[Your objective]:
Reproduce the data verbatim, beginning with its first line and ending after the line that contains "The image size is (633, 373). 556,97", with that line included.

[START]

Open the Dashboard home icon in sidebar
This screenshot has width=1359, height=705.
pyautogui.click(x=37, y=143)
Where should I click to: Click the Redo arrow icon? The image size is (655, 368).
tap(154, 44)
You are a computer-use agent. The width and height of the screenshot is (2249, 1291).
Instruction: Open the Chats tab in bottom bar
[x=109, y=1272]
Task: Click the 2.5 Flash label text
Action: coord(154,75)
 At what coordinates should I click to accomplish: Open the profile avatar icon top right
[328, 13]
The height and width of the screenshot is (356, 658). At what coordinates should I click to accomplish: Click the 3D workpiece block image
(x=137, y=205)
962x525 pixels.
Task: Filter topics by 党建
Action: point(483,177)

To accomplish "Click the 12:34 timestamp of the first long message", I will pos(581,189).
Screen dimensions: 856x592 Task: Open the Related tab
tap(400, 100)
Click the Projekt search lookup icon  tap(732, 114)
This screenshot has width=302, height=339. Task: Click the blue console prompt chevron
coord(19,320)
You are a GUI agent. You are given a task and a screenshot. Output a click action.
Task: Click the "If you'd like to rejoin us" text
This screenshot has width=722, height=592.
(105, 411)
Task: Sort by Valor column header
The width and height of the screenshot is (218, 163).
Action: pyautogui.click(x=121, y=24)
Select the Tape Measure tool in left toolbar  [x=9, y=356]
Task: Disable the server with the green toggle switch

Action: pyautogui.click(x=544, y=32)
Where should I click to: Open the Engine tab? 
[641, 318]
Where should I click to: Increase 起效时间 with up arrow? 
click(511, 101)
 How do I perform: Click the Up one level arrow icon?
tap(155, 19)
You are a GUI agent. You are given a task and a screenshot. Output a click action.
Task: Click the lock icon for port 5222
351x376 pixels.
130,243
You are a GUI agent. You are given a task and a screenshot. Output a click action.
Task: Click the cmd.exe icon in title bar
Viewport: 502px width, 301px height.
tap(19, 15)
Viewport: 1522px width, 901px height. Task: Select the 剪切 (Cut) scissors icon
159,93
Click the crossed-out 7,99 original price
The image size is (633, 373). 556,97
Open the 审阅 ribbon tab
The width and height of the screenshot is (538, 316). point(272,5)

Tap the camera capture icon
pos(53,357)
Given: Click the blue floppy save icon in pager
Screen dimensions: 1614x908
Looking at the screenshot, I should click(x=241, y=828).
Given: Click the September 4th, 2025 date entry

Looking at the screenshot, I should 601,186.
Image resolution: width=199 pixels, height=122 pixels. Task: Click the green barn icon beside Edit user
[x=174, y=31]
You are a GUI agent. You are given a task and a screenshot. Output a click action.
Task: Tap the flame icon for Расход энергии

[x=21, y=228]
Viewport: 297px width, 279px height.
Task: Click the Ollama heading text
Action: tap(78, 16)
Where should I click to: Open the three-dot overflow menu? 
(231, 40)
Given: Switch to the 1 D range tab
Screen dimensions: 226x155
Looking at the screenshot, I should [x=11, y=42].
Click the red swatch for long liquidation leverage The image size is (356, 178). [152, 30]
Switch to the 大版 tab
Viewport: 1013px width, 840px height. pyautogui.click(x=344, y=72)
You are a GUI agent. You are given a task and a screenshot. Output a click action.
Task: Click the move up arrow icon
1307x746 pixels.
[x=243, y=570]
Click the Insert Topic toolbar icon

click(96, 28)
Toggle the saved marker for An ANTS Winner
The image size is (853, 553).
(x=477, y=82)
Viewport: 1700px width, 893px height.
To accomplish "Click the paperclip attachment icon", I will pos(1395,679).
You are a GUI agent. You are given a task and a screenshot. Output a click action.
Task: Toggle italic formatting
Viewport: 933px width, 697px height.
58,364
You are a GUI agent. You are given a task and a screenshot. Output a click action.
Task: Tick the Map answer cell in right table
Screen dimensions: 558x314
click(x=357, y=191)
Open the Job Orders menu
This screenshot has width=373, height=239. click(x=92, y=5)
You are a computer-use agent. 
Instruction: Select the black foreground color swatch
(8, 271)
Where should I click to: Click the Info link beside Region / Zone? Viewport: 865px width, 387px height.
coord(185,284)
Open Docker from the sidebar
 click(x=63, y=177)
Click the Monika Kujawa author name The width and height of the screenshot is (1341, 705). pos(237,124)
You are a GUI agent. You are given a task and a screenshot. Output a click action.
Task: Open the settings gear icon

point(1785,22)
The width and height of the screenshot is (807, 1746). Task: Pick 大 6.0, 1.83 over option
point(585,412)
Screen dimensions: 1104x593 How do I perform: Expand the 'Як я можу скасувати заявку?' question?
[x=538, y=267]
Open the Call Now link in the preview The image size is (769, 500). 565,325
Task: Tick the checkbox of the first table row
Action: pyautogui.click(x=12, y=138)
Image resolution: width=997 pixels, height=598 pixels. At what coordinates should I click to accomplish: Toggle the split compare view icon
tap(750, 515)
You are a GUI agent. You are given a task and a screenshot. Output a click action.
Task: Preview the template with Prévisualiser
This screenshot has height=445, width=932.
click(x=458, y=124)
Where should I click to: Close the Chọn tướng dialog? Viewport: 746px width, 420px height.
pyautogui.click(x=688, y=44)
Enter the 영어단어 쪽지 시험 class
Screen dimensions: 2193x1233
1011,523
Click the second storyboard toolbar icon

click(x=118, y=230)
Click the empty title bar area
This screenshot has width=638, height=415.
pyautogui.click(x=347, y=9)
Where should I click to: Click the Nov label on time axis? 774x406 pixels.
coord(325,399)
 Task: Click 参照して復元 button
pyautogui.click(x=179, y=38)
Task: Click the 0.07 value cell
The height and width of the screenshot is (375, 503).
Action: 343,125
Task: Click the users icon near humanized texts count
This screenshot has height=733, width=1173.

[END]

[Output for this exercise]:
Open the Dashboard home icon in sidebar
This screenshot has width=1359, height=705.
pyautogui.click(x=37, y=143)
Where should I click to: Click the Redo arrow icon? The image size is (655, 368).
tap(154, 44)
You are a computer-use agent. The width and height of the screenshot is (2249, 1291).
Instruction: Open the Chats tab in bottom bar
[x=109, y=1272]
Task: Click the 2.5 Flash label text
Action: coord(154,75)
 At what coordinates should I click to accomplish: Open the profile avatar icon top right
[328, 13]
The height and width of the screenshot is (356, 658). At what coordinates should I click to accomplish: Click the 3D workpiece block image
(x=137, y=205)
962x525 pixels.
Task: Filter topics by 党建
Action: point(483,177)

To accomplish "Click the 12:34 timestamp of the first long message", I will pos(581,189).
Screen dimensions: 856x592 Task: Open the Related tab
tap(400, 100)
Click the Projekt search lookup icon  tap(732, 114)
This screenshot has width=302, height=339. Task: Click the blue console prompt chevron
coord(19,320)
You are a GUI agent. You are given a task and a screenshot. Output a click action.
Task: Click the "If you'd like to rejoin us" text
This screenshot has width=722, height=592.
(105, 411)
Task: Sort by Valor column header
The width and height of the screenshot is (218, 163).
Action: pyautogui.click(x=121, y=24)
Select the Tape Measure tool in left toolbar  [x=9, y=356]
Task: Disable the server with the green toggle switch

Action: pyautogui.click(x=544, y=32)
Where should I click to: Open the Engine tab? 
[641, 318]
Where should I click to: Increase 起效时间 with up arrow? 
click(511, 101)
 How do I perform: Click the Up one level arrow icon?
tap(155, 19)
You are a GUI agent. You are given a task and a screenshot. Output a click action.
Task: Click the lock icon for port 5222
351x376 pixels.
130,243
You are a GUI agent. You are given a task and a screenshot. Output a click action.
Task: Click the cmd.exe icon in title bar
Viewport: 502px width, 301px height.
tap(19, 15)
Viewport: 1522px width, 901px height. Task: Select the 剪切 (Cut) scissors icon
159,93
Click the crossed-out 7,99 original price
The image size is (633, 373). 556,97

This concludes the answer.